By Sam Debruyn
While typing this blog post, I'm flying back from the Data Platform Next Step conference where I gave a talk about using dbt with Microsoft Fabric. DP Next Step was the first conference focussed on Microsoft data services right after the announcement of Microsoft Fabric so a lot of speakers were Microsoft employees and most of the talks had some Fabric content.
Fabric Fabric Fabric, what is it all about? In this post I'll go deeper into what it is, why you should care and focus specifically on the SQL aspect of Fabric.
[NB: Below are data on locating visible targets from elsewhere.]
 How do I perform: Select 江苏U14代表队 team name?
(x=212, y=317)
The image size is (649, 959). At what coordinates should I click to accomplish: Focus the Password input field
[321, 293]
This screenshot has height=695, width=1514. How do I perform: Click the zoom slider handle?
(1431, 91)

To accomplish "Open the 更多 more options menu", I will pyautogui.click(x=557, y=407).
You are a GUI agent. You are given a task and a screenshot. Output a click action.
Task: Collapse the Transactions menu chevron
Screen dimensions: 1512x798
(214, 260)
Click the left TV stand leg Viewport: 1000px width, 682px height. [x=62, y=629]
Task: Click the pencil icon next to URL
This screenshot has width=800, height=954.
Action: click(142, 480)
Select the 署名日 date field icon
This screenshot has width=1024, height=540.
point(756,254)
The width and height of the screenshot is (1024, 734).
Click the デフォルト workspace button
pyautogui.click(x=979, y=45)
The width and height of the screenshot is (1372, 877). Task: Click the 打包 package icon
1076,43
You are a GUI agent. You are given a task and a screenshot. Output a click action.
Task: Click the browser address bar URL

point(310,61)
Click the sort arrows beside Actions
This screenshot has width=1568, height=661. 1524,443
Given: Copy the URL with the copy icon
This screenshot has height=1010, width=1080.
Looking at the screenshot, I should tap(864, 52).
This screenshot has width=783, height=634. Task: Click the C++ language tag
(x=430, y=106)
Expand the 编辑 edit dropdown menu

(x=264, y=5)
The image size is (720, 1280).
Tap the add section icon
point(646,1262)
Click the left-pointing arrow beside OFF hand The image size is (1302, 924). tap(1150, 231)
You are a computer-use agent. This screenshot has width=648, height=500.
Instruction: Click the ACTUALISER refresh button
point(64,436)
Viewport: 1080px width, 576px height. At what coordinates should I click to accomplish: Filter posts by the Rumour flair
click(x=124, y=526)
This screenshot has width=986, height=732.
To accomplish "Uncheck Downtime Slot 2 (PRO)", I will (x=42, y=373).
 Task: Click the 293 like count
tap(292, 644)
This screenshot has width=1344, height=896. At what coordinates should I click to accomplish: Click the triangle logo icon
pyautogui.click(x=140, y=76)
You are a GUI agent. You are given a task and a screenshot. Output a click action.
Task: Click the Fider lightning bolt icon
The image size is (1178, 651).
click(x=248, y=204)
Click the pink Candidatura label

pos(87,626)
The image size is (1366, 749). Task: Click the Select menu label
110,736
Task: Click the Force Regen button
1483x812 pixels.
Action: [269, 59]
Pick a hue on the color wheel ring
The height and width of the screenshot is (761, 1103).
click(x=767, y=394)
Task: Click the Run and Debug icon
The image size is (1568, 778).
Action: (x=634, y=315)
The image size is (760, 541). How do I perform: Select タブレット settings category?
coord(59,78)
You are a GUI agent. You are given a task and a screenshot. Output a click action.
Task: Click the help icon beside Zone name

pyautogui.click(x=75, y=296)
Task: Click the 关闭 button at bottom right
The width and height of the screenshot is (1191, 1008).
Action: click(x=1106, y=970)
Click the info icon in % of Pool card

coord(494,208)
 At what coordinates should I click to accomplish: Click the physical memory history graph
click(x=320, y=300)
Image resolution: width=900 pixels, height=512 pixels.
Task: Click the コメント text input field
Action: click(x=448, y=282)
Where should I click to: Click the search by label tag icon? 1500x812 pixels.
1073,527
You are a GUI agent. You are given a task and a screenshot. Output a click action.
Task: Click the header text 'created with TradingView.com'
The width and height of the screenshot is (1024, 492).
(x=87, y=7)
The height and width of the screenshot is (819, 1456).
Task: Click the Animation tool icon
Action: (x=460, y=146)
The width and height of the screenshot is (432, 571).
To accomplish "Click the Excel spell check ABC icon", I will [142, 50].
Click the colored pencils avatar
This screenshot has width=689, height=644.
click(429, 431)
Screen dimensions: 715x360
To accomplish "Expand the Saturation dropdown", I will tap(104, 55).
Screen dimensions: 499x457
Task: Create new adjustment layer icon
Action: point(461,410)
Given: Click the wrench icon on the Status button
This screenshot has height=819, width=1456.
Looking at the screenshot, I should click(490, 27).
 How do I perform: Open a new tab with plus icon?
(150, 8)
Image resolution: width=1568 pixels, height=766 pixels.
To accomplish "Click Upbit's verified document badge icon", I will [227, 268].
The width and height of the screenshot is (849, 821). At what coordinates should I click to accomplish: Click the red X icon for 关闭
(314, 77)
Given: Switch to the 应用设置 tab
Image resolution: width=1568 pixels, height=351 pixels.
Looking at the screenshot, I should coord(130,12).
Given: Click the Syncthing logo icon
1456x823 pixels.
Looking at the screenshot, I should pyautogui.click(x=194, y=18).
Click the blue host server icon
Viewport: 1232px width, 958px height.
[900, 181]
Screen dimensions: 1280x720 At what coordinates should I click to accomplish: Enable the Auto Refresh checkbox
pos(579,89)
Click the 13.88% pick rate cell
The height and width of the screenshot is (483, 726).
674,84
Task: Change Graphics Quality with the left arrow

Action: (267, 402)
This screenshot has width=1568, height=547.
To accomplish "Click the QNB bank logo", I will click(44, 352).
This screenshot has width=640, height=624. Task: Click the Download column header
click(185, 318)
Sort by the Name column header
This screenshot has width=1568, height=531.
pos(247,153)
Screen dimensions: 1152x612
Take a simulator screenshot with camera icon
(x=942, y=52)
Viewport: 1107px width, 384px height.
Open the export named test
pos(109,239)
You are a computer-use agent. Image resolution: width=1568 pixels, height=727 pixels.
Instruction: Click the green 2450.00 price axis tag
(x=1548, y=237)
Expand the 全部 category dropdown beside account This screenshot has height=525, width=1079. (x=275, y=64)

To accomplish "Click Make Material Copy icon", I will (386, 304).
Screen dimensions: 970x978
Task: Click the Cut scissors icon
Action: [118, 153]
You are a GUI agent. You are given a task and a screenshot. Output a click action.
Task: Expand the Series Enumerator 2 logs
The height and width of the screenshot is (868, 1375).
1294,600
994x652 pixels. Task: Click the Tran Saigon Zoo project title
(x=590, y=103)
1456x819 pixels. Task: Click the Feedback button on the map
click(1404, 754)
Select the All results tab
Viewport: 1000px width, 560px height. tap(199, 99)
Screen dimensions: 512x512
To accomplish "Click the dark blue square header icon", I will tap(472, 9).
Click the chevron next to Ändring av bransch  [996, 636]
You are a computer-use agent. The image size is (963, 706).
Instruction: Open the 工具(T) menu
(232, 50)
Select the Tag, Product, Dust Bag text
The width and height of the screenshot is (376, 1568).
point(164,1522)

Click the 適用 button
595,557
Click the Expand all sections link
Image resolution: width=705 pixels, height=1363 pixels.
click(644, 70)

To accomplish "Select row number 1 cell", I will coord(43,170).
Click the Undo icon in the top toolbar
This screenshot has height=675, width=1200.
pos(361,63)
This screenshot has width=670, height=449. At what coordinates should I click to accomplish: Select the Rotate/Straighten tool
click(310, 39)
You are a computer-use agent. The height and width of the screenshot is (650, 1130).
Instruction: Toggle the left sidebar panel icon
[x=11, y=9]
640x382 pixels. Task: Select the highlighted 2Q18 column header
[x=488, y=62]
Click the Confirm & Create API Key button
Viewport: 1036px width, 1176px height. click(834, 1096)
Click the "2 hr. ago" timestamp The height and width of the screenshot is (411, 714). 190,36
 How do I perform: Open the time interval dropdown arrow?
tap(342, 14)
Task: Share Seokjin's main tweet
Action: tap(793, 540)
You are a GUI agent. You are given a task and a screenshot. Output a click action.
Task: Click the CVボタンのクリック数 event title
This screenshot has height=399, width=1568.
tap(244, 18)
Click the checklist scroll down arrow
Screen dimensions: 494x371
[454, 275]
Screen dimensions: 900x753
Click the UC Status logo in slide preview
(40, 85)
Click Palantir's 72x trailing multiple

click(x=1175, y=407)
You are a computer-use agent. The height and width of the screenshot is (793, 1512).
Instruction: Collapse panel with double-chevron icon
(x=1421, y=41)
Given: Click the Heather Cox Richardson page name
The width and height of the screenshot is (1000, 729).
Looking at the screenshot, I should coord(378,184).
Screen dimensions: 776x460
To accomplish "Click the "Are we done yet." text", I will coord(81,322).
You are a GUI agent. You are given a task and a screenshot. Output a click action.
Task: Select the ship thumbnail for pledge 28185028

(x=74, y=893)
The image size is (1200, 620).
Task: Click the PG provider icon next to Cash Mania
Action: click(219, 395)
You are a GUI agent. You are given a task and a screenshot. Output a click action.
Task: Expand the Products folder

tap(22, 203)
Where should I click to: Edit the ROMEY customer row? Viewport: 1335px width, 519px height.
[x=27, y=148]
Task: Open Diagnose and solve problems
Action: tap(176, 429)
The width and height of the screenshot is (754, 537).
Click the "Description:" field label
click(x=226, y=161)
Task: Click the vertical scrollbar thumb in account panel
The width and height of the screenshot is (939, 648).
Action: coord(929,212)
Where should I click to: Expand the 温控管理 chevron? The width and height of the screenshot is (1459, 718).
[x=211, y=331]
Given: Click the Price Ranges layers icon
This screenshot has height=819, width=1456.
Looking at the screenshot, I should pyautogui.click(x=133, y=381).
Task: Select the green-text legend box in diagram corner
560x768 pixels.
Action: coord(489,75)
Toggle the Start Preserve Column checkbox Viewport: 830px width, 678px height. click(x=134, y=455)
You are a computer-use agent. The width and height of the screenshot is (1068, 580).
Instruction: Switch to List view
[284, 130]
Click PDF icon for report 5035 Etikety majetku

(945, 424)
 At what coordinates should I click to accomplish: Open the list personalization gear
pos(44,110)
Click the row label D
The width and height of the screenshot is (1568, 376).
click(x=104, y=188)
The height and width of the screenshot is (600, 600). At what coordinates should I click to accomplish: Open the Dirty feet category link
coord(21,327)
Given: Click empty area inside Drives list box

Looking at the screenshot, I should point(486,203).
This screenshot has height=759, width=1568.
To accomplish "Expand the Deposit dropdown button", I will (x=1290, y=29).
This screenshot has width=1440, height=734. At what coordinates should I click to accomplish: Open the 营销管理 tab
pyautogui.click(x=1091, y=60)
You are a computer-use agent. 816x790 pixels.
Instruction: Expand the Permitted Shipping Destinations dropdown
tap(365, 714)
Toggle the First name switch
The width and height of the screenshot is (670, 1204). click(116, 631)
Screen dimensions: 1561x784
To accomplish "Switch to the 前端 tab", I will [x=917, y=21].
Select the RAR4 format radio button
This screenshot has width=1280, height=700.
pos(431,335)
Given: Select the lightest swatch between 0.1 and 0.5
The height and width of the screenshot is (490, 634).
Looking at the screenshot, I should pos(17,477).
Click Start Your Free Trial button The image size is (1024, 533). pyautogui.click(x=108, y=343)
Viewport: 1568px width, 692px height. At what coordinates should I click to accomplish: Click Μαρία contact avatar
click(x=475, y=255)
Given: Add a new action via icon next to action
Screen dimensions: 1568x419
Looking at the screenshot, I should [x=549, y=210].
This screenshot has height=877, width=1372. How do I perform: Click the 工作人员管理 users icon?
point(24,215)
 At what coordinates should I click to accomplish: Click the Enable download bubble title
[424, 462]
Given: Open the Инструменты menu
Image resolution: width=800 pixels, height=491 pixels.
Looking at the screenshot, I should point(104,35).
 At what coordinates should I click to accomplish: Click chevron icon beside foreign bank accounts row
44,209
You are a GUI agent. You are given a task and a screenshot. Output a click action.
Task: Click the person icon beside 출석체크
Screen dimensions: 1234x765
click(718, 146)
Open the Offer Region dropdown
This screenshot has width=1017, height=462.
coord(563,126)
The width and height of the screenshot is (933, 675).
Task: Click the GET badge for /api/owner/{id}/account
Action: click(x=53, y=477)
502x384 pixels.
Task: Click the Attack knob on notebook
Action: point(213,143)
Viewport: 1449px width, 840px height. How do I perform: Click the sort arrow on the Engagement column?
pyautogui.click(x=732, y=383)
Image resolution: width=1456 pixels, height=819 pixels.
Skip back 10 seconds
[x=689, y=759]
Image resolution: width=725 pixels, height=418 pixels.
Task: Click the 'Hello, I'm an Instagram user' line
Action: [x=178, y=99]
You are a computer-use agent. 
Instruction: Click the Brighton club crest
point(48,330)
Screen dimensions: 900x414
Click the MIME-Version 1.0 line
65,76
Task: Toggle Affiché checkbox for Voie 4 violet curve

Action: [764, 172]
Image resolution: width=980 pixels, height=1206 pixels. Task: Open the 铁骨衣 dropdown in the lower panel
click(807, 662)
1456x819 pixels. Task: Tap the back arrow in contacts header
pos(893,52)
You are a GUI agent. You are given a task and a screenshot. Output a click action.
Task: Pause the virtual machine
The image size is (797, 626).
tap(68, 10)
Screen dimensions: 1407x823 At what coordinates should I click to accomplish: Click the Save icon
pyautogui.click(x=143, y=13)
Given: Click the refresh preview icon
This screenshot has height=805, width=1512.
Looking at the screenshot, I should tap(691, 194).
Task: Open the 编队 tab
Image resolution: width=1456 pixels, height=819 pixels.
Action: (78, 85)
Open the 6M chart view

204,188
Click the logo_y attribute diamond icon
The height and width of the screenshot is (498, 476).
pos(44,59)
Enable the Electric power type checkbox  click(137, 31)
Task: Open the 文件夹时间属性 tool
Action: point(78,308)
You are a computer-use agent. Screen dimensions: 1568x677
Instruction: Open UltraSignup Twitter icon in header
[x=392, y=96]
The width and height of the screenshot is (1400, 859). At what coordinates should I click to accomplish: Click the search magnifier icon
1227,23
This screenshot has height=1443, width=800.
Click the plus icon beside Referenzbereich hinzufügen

Not so curious about why I think Fabric is the best thing to happen in the Microsoft data ecosystem? This is the TL;DR of this post:
- All data, however you create it, is stored in a data lake called OneLake
- No more copying data, just link the data you already have
- Fabric uses the popular open-source Delta format
- Fabric decouples storage and compute
- Fabric can scale automatically and can scale to 0
- Fabric is a true lakehouse and was built for the cloud
- The cheapest pricing tier for Fabric is more than 5x times cheaper than Synapse Dedicated SQL
- Fabric does not build upon Synapse Dedicated SQL and this will soon be the "previous generation"
- Fabric is expected to go live near the end of 2023 with a public preview available for free
As the title says, one of the components of Fabric is Microsoft's first third-generation data warehouse. "Third" means there must be two generations before it, right? Let's take a look at those first.
First generation: Teradata and friends
In the nineties, the first data warehouses appeared. With them, came the concept of dimensional modeling (Kimball published The Data Warehouse Toolkit in 1996). While these were good at the time, it doesn't make much sense to use these monolithic slow giants today.
Second generation: Azure SQL Data Warehouse, Azure Synapse...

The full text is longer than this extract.